HTG inhibits pancreatic repair after caerulein-induced AP. (A) Representative histological changes in the pancreas of the P407-AP group (the HTG mice) and the phosphate buffer saline (PBS)-AP group (the NTG mice). HTG was induced using 0.5 g/kg P407 in the P407-AP group. The PBS-AP group was administered PBS instead of P407 in the same amount and duration. Scale bar: 50 µm. (B) Representative histological changes in the pancreas of the GPIHBP1−/−-AP group (the HTG mice) and the WT-AP group (the NTG mice). Scale bar: 50 µm. (C) Quantification of the necrotic area as a percentage of the total pancreatic sections at different time points (n=10 per group). *P<0.05, **P<0.01, ***P<0.001 vs control group; #P<0.05, ##P<0.01 vs prior time points. (D) Comparison of the FE-1 levels between the HTG categories in the patients with severe AP (n=11 for NTG, n=37 for mild HTG, n=11 for moderate HTG and n=14 for severe HTG). *One-way ANOVA for the trend was significant. #The Bonferroni test for post hoc analysis was significant. AP, acute pancreatitis; FE-1, faecal elastase 1; GPIHBP1, glycosylphosphatidylinositol-anchored high-density lipoprotein-binding protein1; HTG, hypertriglyceridaemia; NTG, normal triglyceride; P407, poloxamer 407; WT, wild type.

*Task 1:* In the pancreatitis figure legend, what dose of P407 was used to cause HTG in the P407-AP group?
*Task 2:* Give every abbreviation spelled out in the closing list of the pancreatitis figure legend, each with its meaning.
*Task 3:* Write what comes next in the pancreatitis figure legend, starting after its last sentence.
The material after this point is separate from the pancreatitis figure legend.

*Data listing:*
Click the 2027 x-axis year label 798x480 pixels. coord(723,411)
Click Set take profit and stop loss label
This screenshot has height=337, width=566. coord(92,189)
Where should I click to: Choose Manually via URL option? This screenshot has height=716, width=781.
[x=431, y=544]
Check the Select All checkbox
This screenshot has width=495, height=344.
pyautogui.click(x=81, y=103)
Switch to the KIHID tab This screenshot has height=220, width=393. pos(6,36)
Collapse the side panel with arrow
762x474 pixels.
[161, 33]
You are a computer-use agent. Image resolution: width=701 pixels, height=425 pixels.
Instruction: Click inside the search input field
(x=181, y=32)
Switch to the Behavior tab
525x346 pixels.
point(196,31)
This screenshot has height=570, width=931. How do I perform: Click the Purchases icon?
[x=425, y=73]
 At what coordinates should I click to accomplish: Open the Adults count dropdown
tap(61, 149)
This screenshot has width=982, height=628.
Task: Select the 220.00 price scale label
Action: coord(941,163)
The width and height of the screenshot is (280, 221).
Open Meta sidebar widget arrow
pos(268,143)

==

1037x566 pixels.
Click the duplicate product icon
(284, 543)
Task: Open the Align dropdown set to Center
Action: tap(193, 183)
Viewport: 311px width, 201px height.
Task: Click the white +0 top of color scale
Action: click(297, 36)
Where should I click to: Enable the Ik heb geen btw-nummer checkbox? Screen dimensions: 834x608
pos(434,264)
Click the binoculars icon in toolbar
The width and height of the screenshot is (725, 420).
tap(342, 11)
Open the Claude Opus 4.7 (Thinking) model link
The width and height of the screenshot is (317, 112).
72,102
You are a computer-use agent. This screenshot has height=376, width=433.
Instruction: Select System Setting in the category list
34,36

--

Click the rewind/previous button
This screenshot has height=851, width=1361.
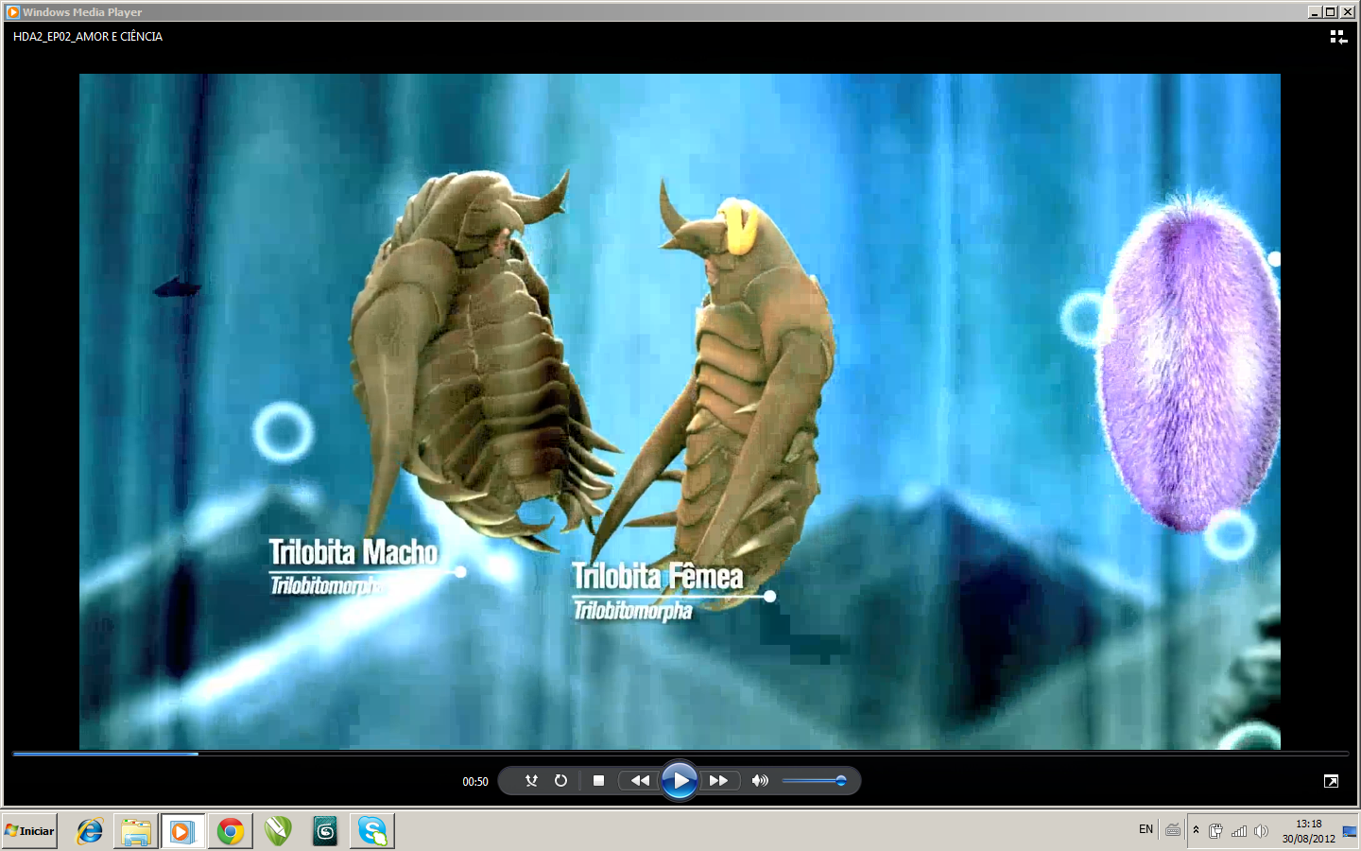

*Task response 1:* 0.5 g/kg

*Task response 2:*
AP: acute pancreatitis
FE-1: faecal elastase 1
GPIHBP1: glycosylphosphatidylinositol-anchored high-density lipoprotein-binding protein1
HTG: hypertriglyceridaemia
NTG: normal triglyceride
P407: poloxamer 407
WT: wild type

*Task response 3:*
Many clinical studies have confirmed that HTG exacerbates the severity and prognosis of AP,3 but the effect of HTG on pancreatic regeneration in patients is still unknown. Here, we conducted a 1-year follow-up study (online supplementary figure 7, supplementary table 1) to investigate the influence of serum triglyceride (TG) levels on pancreatic recovery in patients with severe AP. Obtaining pancreas samples from patients with AP is difficult. Given that the exocrine function of the pancreas is injured after AP resulting in gradual recovery,4 faecal elastase-1 (FE-1), a hallmark of pancreatic exocrine function, was measured to indirectly evaluate pancreas regeneration.5 We found that FE-1 levels decreased with an increase in serum TG levels (P trend <0.001; figure 1D).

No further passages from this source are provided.